DSum("Price", "tblOrderDetails", "[OrderNum] = " & Me.txtOrderID)

In the first example, it is calculating the total for order 1 regardless of the other values in the row. In the second, it calculates the total based on the order number of that row.

Criteria expressions in domain functions are confusing, so it might be useful to take a closer look at them, which I will do in my next post: Domain Functions Demystified: Criteria Expressions.


Thursday, December 2, 2010

Should I use the Compact On Close feature of Access?

I generally try to dissuade people from using the Compacting on Close feature of Microsoft Access, especially in a multi-user environment. Why?

Well, there are a variety of problems.

First of all, if your database bloats so quickly that it needs to be compacted every time it closes, then you have a design issue that should be addressed. See my blog post: How can I How Can I Compact my Access Database Less Often?

The two major causes of bloat are 1) importing data to a temporary table for processing and 2) creating temporary, intermediary tables with Make-table queries or other methods.
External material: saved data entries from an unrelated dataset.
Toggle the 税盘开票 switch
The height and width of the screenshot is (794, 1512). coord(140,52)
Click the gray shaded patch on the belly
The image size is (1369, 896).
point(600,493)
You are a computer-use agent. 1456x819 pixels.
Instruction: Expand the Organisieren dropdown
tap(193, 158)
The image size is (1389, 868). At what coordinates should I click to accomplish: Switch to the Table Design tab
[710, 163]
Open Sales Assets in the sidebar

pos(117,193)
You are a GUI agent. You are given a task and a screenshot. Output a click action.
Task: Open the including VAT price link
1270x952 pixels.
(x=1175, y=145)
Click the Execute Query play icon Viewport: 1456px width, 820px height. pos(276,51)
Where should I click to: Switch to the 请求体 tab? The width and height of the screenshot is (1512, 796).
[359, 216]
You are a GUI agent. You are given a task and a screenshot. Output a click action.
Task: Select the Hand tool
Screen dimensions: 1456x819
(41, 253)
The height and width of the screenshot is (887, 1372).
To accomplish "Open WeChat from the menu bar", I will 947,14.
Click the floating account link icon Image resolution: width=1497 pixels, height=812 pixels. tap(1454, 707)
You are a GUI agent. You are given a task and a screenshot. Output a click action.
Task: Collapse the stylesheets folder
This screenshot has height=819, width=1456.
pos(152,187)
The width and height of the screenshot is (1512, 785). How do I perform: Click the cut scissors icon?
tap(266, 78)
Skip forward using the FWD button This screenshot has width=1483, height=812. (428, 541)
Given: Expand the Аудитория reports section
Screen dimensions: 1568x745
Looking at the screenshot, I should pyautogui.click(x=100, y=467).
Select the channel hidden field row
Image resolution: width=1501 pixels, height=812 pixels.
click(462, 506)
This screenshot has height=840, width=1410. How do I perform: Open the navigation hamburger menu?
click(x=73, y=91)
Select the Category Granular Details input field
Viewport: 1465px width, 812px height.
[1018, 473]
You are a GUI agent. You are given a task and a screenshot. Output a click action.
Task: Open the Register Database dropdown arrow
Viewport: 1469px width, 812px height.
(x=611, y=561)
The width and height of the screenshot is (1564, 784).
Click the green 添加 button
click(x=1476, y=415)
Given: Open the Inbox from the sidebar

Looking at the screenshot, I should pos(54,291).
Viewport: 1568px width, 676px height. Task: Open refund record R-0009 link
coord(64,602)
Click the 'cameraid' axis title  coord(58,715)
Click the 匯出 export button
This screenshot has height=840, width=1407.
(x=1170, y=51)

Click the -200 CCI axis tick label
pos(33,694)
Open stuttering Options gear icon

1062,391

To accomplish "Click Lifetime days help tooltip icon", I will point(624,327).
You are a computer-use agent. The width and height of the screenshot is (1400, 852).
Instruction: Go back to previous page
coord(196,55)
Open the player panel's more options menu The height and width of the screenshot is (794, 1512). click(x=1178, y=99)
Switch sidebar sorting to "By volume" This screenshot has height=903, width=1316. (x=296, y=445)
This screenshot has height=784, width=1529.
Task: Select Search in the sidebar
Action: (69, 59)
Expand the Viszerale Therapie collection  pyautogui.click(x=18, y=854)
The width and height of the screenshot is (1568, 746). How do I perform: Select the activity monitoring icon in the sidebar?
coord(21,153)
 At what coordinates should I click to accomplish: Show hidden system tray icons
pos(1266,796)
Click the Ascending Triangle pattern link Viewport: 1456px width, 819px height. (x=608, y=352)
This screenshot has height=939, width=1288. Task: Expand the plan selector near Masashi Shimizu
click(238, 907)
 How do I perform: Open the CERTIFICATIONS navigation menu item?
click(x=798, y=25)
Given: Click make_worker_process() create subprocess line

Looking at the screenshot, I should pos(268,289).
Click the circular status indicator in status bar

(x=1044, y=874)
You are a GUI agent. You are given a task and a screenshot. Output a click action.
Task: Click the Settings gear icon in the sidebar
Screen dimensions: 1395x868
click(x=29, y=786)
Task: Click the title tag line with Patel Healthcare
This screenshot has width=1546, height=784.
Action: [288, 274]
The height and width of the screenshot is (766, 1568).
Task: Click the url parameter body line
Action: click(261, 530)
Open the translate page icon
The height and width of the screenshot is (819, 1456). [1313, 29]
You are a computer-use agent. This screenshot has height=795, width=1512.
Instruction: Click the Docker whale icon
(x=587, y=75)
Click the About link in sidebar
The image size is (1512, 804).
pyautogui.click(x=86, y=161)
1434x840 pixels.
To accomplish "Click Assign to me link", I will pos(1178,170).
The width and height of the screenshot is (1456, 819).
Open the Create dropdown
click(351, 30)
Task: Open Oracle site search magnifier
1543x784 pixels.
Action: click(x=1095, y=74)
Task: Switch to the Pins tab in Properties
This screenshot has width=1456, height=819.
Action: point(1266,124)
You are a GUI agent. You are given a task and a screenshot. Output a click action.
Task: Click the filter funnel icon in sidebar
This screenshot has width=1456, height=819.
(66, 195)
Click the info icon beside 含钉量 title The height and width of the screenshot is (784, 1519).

The data import problem can be addressed by linking a table or file for processing rather than importing it. If it can't be linked, it can be imported into a second, temporary database and then linked. This temporary database can be deleted later. I have a sample on my website called ImportToTempDatabase.mdb, which illustrates how to do this.

The problem of intermediate tables can also be solved by use of a temporary, local database which you create at startup and delete on database close. The solution is similar to the data import solution.

Secondly, compacting a database that doesn't need it will actually slow down the database some.  Not a lot, perhaps, but some.  Every database needs working space that Access has to create.  If your database grows a lot on first opening. but then very little on subsequent uses, this isn't bloat. It's the normal working space that your database needs.  Removing that working space every time you close the database requires Access to create it again the next time you use it.

Thirdly, it may be useless. A majority of Access databases are (or should be) in a Front-End/Back-End (FE/BE) configuration. This is often called a "split" database, where the tables reside in a separate database from the one which holds the queries, forms, reports, and code. Compacting on Close will only effect the database actually being used, which in most cases is going to be the FE. Unfortunately, it is the BE where the bloat actually occurs, so at best, compacting on close is useless, at worst, it's actively dangerous. Which leads me to the next point.

Fourth, and most importantly, there is a chance of database corruption any time you compact the database.  Admittedly, with more reliable networking hardware and software, this chance is smaller than in years past, but it's still there.   A small database on your local drive probably has little chance of corruption.  However, even a single-user database if it's very large and on a network has a chance of some network glitch causing the whole compact/repair to fail.  A failure during a compact means the database is toast.  There is no recovery.

A large, multi-user database on a network has a much greater chance of failure. 

So, I prefer to do a compact as a deliberate action rather than a hidden default.  Often, when compacting a large database on the network, I will copy it to my local drive, compact it locally, then upload it back to the network.  This gives me a backup in case anything goes wrong.

Also, if you compact the database programmatically (I have samples on my website: CompactDatabase.mdb and CompactBackEndDB.mdb), you have control to make a backup if you wish.